Стрельцов ладонью потер лоб.
— Ну, знаете ли! — сказала Жмурова. — Тогда предположим так: не в своих ли «нравственных» интересах?
И резко повернулась, пошла к двери.
Стало тихо. Всем было известно, что произнесенная сейчас Жмуровой фраза, да с обращением не запросто «знаешь ли», а церемонно «знаете ли» — крайняя степень выражения ею недовольства. Столь крайняя, после чего опасным становится любое продолжение разговора. Начни хоть что-нибудь теперь объяснять — «Ага, вывертываешься?». Большое понадобится время, чтобы Елена Даниловна забыла постыднейший, по ее мнению, для мужчины ответ: «Причину позвольте не объяснять…» Сомневаешься в чем — все равно руби напрямую! Не бывает такого, о чем нельзя рассказать. Личные достоинства Стрельцова в глазах Жмуровой упали до нуля.
— Фендотов и ты, Галина Викторовна, втолкуйте товарищу, что к чему, — сурово, через плечо сказала она от порога. — И оформляйте немедленно на Мухалатова все документы.
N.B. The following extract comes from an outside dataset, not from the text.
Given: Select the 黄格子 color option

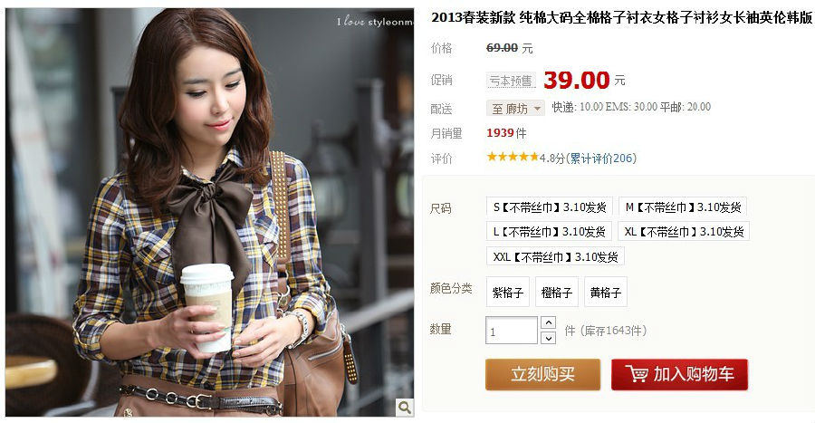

— Василий Алексеевич, да что же это вы? — чуть не плача и в то же время зло накинулась на Стрельцова Лапик. — Вот этого от вас уж никогда я не ожидала. Рыцарь!
И Фендотов, стремясь скорее погасить грозящий разгореться огонь, немедленно ее поддержал:
— Характера Елены Даниловны вы, что ли, не знаете? Если у вас серьезные возражения, так и сказать бы сразу. А если пустяк — зачем было тогда и высовываться? Не вижу ничего плохого в предложении госкомитета. Право, какие у вас возражения?